• Chile: Monthly GDP (Imacec) expanded 7.2% y/y in March (+1.6% m/m)
  • Colombia: Mixed messages from the labour market


Temporary factors and genuine stabilization behind the recovery in economic activity.

On Monday, May 2, the central bank (BCCh) released data on monthly GDP for March, which expanded 7.2% y/y, above market expectations (Bloomberg: 6.2%) and in line with Scotiabank’s estimate (7.0%). Imacec grew 1.6% m/m (seasonal adjusted), recouping part of the contraction in economic activity observed since December (chart 1), largely owing to faster growth of services and a stabilization in goods production.

Temporary factors linked to the reopening and increased mobility, which we expected, were behind a surprising seasonally adjusted monthly recovery in all economic sectors. Even trade, which has slowed since late 2021, showed indications of stabilizing. While it is too early to say that the economy has returned to its long-term growth trend, there are signs that point in that direction.

In this respect, the quarterly contraction of 0.4% q/q reflects convergence towards trend levels of GDP. However, it also raises the risk of a moderate technical recession should Q2-2022 likewise reveal negative q/q growth. A technical recession would be consistent with our base case scenario, in which the second half of the year is crucial to our higher-than-consensus estimate of annual GDP growth in 2022 of 3%. Risks to our projection include external factors linked to the global slowdown as well as local factors coming from heightened political uncertainty.

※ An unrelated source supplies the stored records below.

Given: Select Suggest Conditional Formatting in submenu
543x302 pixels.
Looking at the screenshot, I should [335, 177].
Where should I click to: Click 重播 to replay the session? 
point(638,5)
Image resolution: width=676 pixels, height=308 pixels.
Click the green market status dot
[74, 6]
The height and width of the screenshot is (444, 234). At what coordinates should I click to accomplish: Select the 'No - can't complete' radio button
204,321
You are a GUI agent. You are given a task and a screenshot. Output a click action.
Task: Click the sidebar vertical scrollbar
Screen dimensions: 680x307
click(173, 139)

All economic sectors expanded m/m in March, with the contribution of mining and services standing out (chart 2). Mining increased 6.6% m/m, recovering part of the drop in recent months. Despite this performance, prospects for the sector for the balance of the year are limited, given the persistent drop in grades and the drought, which affects production. Services grew 0.7% m/m, supported by personal and business services. As a whole, we estimate that the services sectors will sustain GDP growth this year, mainly thanks to the dynamism projected for investment.

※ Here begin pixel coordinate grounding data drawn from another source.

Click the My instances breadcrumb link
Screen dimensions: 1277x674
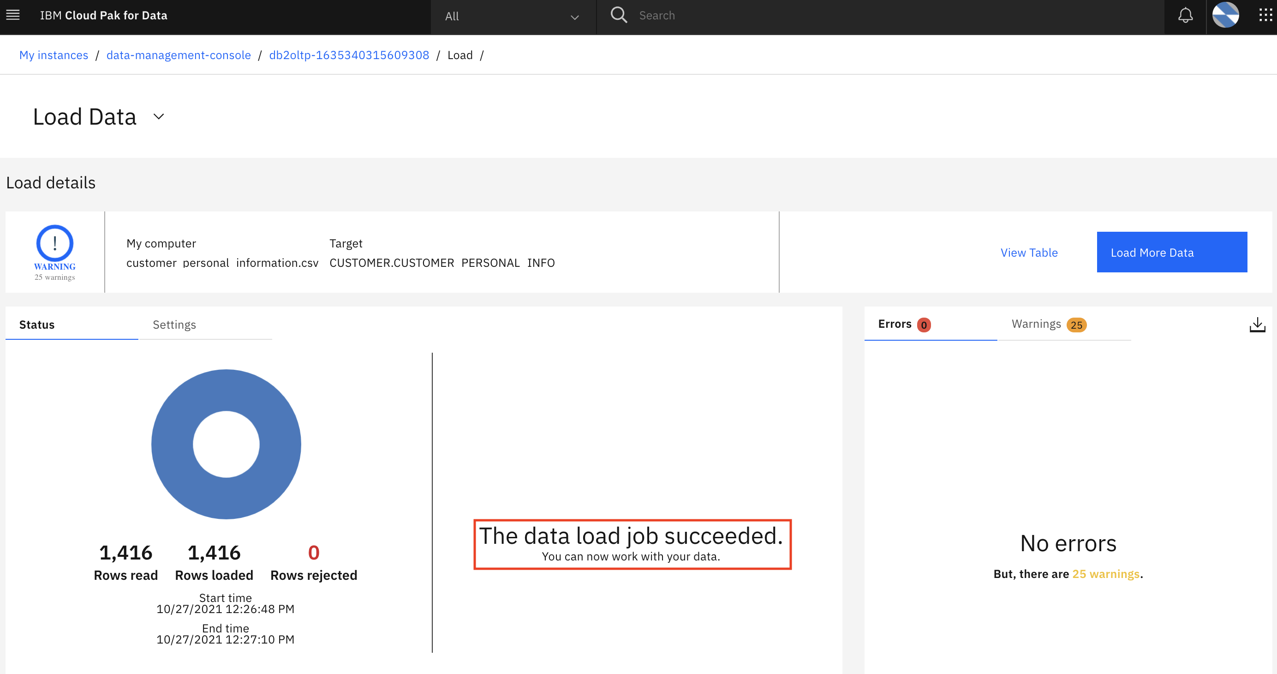click(53, 55)
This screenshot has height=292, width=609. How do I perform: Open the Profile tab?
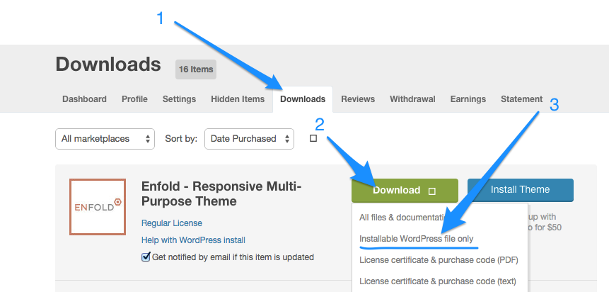[x=134, y=99]
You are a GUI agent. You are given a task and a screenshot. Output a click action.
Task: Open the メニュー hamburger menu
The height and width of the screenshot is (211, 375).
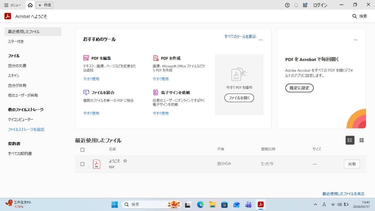point(13,5)
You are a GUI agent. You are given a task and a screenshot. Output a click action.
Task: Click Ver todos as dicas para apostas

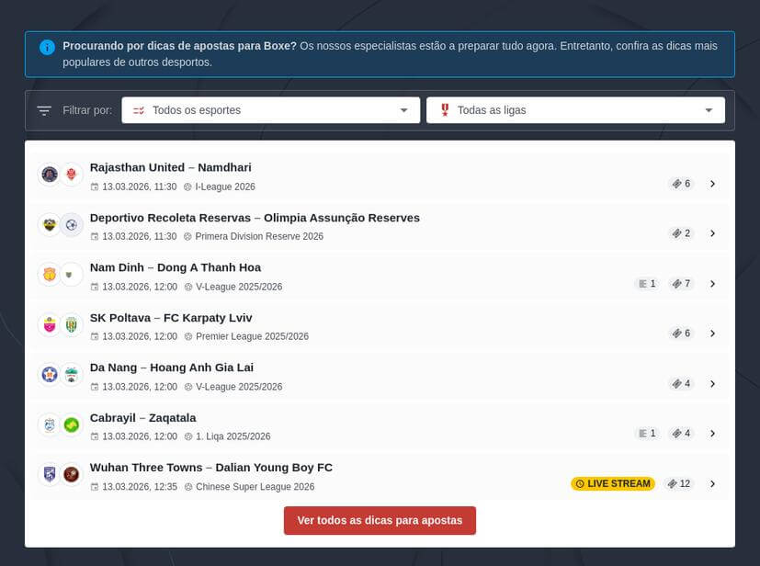coord(380,520)

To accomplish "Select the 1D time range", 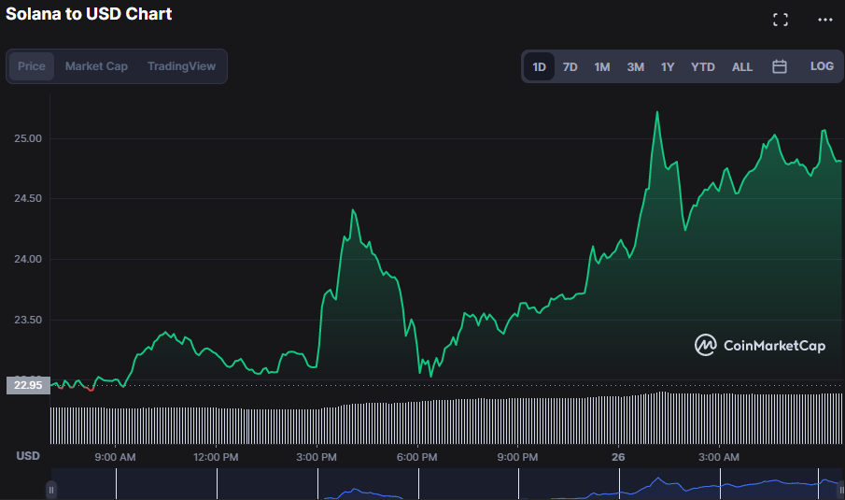I will tap(539, 67).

Against these developments, the BBCh’s scenario for 2022 GDP growth of 1.6% is coming under scrutiny, although the external scenario continues to be a challenge for the coming months. In the March Monetary Policy Report, GDP growth of 7.5% y/y was projected for the Q1-2022, compared to the upside surprise of 0.4 ppts with the 7.9% y/y growth for the quarter reported today. However, the international scenario looks worse than just a few months ago and is likely to dampen GDP expectations.

—Jorge Selaive, Anibal Alarcón, & Waldo Riveras


Employment data for March, released on Friday, April 29, show that in-person activities are contributing to job creation compared to one year ago, especially for the female population, though total employment remains 2.2% below pre-pandemic levels, while inactivity is 18.6% above pre-COVID-19.

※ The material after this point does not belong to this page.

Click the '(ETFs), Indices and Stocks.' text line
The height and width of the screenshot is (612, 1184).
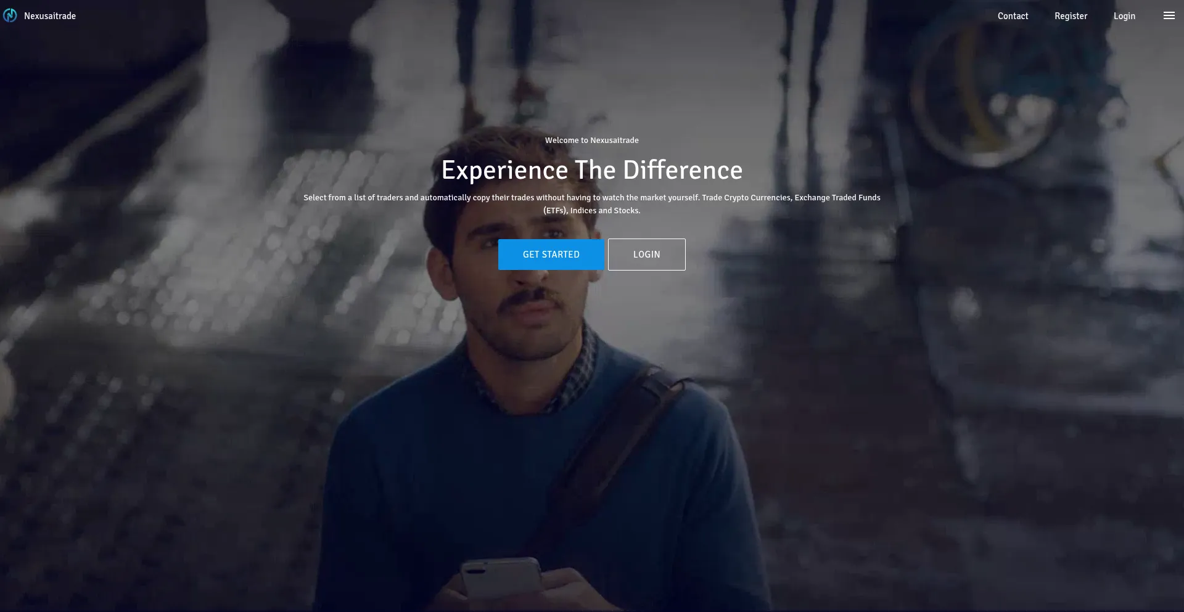point(592,211)
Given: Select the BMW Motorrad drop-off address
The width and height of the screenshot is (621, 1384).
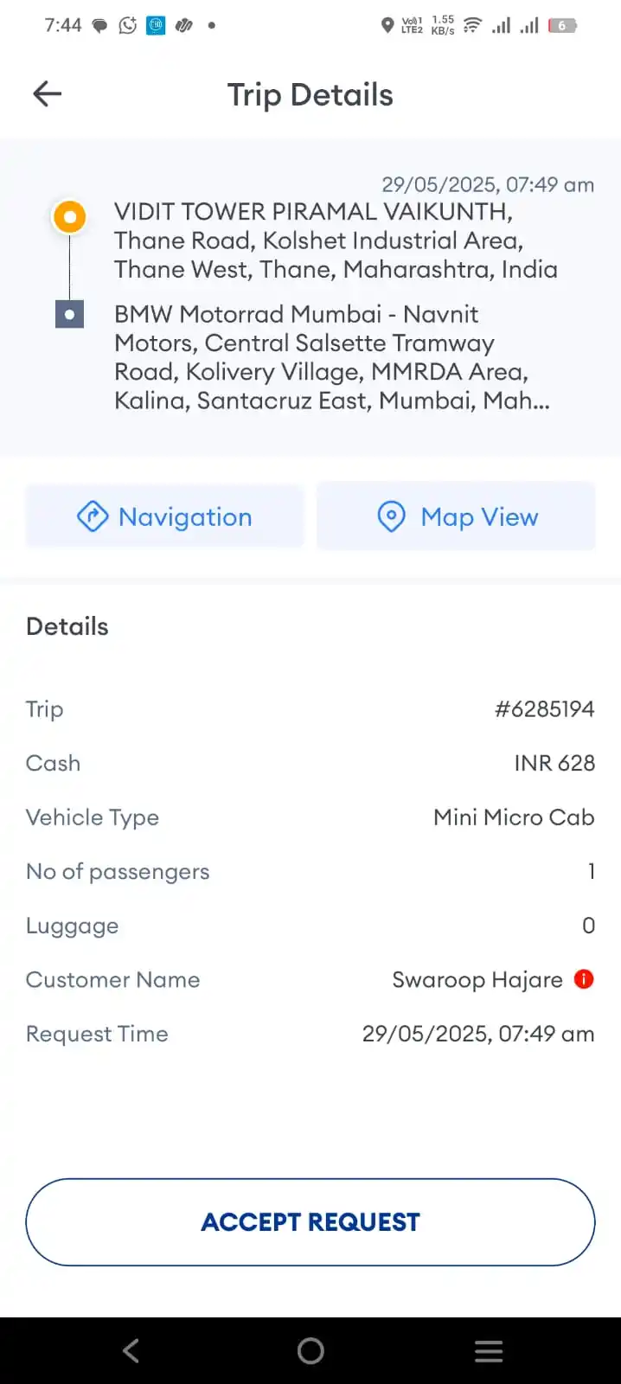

The nationwide unemployment rate stood at 12.1%, while the rate of urban unemployment (main 13 cities) was 12.6%. Both indicators are lower than March 2021 levels of 14.7% and 16.6%, respectively. The services sector remained the main source of employment gains, especially for women. Job creation is also concentrated in the formal sector, which is absorbing people with technical and professional skills. Despite the gains in employment, there is still a gap relative to pre-pandemic levels. 

In seasonally-adjusted terms, the unemployment rate stood at 12.0% nationally and 12.2% in urban areas, both increasing from the previous month’s levels of 11.9% and 12%, respectively (chart 3). In fact, employment contracted by 132 thousand jobs in March (chart 4).

Four sectors accounted for 78% of the 1.59 million y/y increase in employment in the year to March: manufacturing (+466 thousand), education, health, and public sector (+304 thousand), transport and logistics (+264 thousand), and restaurants & hotels (+208 thousand). On the negative side, employment in the construction sector contracted (-199 thousand).

In terms of job quality, informal jobs accounted for 45.5% of national employment, below the March 2021 level of 47.9%, and in urban areas informal jobs fell from 46.8% one year ago to 44.3% in March 2022. It is worth noting that formal jobs contributed 75% of the job gains in March, which explains better employment dynamics for skilled workers.

We also saw further improvements in terms of the gender gap. In February, male unemployment stood at 9.6% (as compared to 11.8% in March 2021), while female unemployment stood at 15.6% (19%). Two out of three new jobs were filled by women, consistent with the trend in terms of the female labour force participation rate. This shows the clear effect of the return of in-person activities, especially schooling, which has allowed women return to the labour market.

Summing up, March’s unemployment rate improved compared with one year ago, reflecting the effects of reopening. However, total employment continues to be 2% below pre-pandemic levels, which together with informality remain key labour market challenges.